- **Excerpt**
———
Dr. Neal Kassell is the founder of the Focused Ultrasound Surgery Foundation, whose mission it is “to shorten the time from technology development to patient treatment; to foster new applications; and to accelerate the worldwide adoption of focused ultrasound surgery.” We were fortunate enough to speak to Dr. Kassell, a neurosurgery professor at the University of Virginia and chairman of the FUS Foundation, which he founded in October 2006.
Q: When you had your “aha” moment that ultrasound could be used in neurosurgery to treat brain tumors, what inspired this?
Dr. Kassell: At the same time that I had some frustration over the limitations of Gamma Knife treatment for benign brain tumors, as well as other treatments, and was looking around for non-invasive approaches, coincidentally I was doing research in the laboratory measuring blood flow in the brain by the clearance of microbubbles that were burst with ultrasound.
Q: Was that focused ultrasound?
Dr. Kassell: No, that was not focused ultrasound. It was just ultrasound and that’s where I had the idea of maybe you could use ultrasound. Then I went to the web and discovered that yes people have been working in this area and it really had a lot of potential.
Q: For aspiring students and others new to the world of ultrasound technology, how would you describe the process of focused ultrasound?
Dr. Kassell: It’s analogous to using a magnifying glass to focus beams of light on a point and burning a hole in a leaf. With focused ultrasound, instead of an optical lens, an acoustic lens is used to focus multiple beams of ultrasound energy on a point deep in the body [such as a tumor].
———
- **Material supplied**

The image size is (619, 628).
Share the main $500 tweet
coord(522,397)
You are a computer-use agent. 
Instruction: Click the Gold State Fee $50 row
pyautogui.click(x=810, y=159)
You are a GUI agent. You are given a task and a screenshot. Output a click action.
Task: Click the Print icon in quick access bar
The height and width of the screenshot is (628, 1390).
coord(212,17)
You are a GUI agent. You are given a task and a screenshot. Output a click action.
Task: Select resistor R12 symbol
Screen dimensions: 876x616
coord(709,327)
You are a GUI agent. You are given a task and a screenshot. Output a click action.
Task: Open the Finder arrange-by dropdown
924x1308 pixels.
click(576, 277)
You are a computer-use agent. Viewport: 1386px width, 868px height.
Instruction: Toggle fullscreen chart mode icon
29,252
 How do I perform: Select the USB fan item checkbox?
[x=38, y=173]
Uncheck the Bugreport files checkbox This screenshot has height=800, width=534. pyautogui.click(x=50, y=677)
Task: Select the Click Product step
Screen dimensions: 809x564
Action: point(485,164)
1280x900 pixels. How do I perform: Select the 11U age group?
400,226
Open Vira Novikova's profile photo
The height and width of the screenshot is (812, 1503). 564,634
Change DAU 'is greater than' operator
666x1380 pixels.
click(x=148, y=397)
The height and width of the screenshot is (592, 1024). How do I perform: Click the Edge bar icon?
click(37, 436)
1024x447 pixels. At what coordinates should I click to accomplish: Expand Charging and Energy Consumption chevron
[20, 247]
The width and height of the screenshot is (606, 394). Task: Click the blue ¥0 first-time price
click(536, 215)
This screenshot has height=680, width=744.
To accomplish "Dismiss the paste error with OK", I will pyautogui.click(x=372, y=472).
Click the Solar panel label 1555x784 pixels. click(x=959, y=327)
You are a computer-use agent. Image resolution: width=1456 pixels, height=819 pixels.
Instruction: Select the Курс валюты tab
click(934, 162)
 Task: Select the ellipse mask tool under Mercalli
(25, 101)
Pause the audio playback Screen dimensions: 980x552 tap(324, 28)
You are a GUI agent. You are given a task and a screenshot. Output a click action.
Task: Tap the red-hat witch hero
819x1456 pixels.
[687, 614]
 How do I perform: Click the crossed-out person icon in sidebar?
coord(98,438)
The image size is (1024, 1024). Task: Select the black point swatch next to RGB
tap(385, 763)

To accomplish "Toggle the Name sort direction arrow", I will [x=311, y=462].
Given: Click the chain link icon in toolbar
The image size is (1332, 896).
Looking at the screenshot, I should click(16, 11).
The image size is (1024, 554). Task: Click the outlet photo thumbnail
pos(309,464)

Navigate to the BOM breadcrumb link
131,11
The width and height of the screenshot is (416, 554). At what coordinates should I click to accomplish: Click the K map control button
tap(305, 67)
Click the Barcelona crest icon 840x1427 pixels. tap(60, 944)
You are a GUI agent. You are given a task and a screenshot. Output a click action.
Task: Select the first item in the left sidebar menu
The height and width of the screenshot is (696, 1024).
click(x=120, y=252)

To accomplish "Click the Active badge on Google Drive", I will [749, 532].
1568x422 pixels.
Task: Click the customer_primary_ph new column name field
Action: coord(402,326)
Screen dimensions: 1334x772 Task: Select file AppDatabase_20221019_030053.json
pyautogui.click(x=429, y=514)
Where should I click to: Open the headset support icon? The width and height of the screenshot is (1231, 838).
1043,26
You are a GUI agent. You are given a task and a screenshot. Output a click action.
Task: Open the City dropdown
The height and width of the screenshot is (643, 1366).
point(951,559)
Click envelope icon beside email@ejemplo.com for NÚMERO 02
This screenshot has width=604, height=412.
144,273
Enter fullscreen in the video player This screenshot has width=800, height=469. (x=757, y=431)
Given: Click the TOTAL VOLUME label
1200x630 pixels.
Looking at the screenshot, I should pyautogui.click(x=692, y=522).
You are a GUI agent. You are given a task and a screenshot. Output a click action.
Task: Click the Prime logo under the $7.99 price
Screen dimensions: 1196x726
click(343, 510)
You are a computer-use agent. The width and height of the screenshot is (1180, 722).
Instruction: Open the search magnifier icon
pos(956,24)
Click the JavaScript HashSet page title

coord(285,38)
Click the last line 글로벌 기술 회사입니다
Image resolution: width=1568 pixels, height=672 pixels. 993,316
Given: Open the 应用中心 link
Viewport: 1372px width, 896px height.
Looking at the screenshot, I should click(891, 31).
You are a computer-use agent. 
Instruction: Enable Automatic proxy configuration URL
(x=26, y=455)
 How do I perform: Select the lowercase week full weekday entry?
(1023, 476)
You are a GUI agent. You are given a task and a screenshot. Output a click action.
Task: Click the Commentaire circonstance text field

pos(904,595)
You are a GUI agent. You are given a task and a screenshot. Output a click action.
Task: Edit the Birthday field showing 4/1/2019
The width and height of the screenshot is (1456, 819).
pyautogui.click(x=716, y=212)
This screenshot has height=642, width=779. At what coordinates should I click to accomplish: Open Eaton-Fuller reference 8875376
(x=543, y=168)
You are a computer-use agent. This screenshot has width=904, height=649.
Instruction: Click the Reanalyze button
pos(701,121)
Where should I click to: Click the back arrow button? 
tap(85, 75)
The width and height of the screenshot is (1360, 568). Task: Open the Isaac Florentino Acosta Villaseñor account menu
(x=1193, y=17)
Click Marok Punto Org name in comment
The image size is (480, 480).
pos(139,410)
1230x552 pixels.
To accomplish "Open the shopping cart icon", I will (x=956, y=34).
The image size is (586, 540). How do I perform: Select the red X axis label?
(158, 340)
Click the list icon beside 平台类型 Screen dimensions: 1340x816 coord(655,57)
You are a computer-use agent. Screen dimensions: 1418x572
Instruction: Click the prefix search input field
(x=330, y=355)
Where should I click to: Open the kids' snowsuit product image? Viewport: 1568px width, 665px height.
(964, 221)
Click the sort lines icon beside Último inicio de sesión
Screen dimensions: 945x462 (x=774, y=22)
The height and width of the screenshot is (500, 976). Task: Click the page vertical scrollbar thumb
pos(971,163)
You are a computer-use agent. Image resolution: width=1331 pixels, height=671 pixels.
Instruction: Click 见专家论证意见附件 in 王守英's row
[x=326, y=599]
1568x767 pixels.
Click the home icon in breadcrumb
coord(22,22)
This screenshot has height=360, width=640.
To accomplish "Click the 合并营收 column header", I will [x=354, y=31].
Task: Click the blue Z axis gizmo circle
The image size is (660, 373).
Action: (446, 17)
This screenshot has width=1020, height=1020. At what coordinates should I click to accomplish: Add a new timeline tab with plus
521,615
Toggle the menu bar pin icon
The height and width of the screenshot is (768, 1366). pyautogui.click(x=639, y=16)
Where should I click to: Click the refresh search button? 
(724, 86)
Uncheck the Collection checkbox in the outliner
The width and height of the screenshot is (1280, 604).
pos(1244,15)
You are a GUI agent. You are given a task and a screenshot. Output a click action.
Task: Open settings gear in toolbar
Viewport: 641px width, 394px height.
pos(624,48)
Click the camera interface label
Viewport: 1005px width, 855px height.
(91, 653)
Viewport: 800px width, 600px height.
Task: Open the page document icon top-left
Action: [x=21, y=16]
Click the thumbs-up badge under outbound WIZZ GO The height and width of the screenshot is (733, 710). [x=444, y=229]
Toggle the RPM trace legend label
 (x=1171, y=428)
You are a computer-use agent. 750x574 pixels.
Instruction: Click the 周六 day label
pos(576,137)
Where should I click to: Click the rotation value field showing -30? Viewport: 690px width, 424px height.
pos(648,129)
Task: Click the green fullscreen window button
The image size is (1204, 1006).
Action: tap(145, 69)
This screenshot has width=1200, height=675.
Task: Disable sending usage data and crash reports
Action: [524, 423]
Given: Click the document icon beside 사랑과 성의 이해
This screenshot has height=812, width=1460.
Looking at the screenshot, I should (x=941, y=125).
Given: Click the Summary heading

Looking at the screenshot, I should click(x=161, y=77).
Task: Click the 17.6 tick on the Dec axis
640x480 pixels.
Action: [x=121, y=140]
———
- **Task**
Pick up the interview with Dr. Neal Kassell on focused ultrasound right after his magnifying-glass comparison and carry it further.

- **Response to this exercise**
Q: I get the sense that you founded the FUS Foundation more to save lives rather than for medical professionals to receive accolades …
Dr. Kassell: The Foundation is all about the patients and everything we do is related to accelerating the development and adoption of the technology so that it helps patients. We’re not concerned with individual glory or people making money. We just want to see the patients benefit.
Q: What have been some of the highlights since you started the FUS Foundation in 2006?
Dr. Kassell: Well, I think the highlights are the number and quality of people involved, whether it’s the Foundation’s donors or the Board of Directors or the fabulous people with the device manufacturers, as well as the people with NIH and the people with FDA. The focused ultrasound community is just an outstanding group of people—that’s one thing. And then the second thing is the spark that really ignited the field: the essential tremor patients that were treated here at the University of Virginia. That sort of validated the technology and it shifted the dialogue from “if this technology is real and has a role” to “when will it be available to treat a whole variety of disorders”.
Q: Currently the use of focused ultrasound is approved to treat uterine fibroids and pain from bone metastases in the United States. Are there any additional treatments expected to be approved in the near future, in the U.S and/or elsewhere in the world?
Dr. Kassell: For essential tremors, a pivotal clinical trial needs to be done, so approval is two to three years off. There are a couple clinical trials on low-grade prostate cancer that have just been approved to be conducted. In Europe of course, there is more widespread regulatory approval for uterine fibroids, bone metastases, prostate cancer, essential tremor, neuropathic pain and tremor-dominant Parkinson’s disease.
Q: Is there anything you would like to add?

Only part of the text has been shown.